Moran and Blumenthal have given Rapino a deadline of 5pm on 5 October to respond.

In a statement issued yesterday, Ticketmaster North America president Jared Smith again denied claims the company “has a secret programme to collude with scalpers at the expense of fans”, saying reports to the contrary are based on a “limited understanding of a Ticketmaster product called TradeDesk”.

“Let me be absolutely clear and definitive that Ticketmaster does not have, and has never had, any programme or product that helps professional resellers gain an advantage to buy tickets ahead of fans. Period,” says Smith (pictured). “We would never make anything like that, which would go against the very core of who we are and what we do. And that’s simply not what TradeDesk is.”

“Ticketmaster has never had any programme or product that helps professional resellers gain an advantage to buy tickets ahead of fans”

He continues: “TradeDesk is Ticketmaster’s version of an inventory management tool for professional ticket resellers (brokers). It is neither secret nor unique to Ticketmaster. Like StubHub’s product called Ticket Utils or Vivid Seat’s Skybox, TradeDesk is used by brokers to manage tickets they already have. All of these tools organise a broker’s ticket inventory so the tickets can be priced and listed for sale on various ticket marketplaces, not just on Ticketmaster as was suggested. These tickets could have come from Ticketmaster, from other ticketing systems or could have been purchased directly from a team, a venue or another reseller. TradeDesk is overwhelmingly used to manage season tickets for sporting events.

“TradeDesk is not a scheme to help Ticketmaster sell tickets twice. In fact, less than 4% of the concert tickets we sell each year are listed and sold again on Ticketmaster. What does make TradeDesk unique, however, is that it offers an integration with Ticketmaster for validating tickets that are uploaded to it. As a result, our integrated marketplace is fundamentally different than all the others – safer, more transparent and where each resale ticket is clearly identified and required to be 100% verified before ever being listed for sale.

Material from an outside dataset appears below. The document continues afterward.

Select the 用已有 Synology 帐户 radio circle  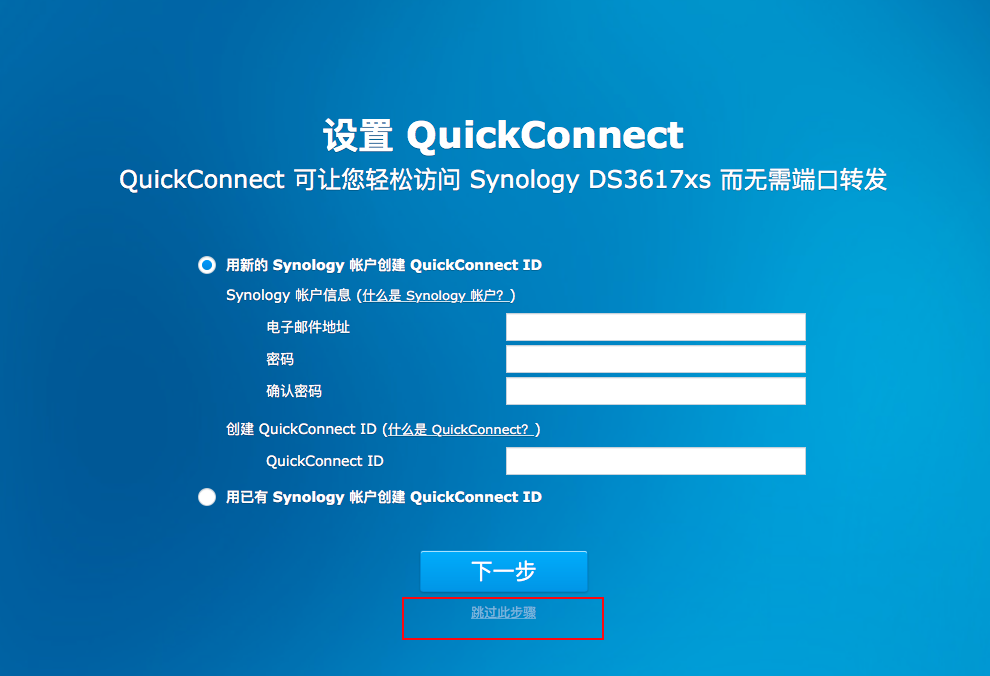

“We are aware that many people don’t believe we should be working with ticket brokers at all. But as long as there is a massive disconnect between supply and demand in live event tickets, there is going to be a secondary market. Choosing not to participate would simply push resale back to those who care less than we do about artists and fans. The reality is, engaging brokers with a safer version of tools they could get from many other ticketing companies reduces fraud across the overall ticket market.”

Smith adds that Ticketmaster is “now in the process of reviewing all of our Ticketmaster accounts and expanding our review process to ensure all customers are in compliance with our terms of service”, which set out a limit on the number of tickets that can be purchased by any person, as well as prohibiting the creation of multiple accounts to get round the restrictions.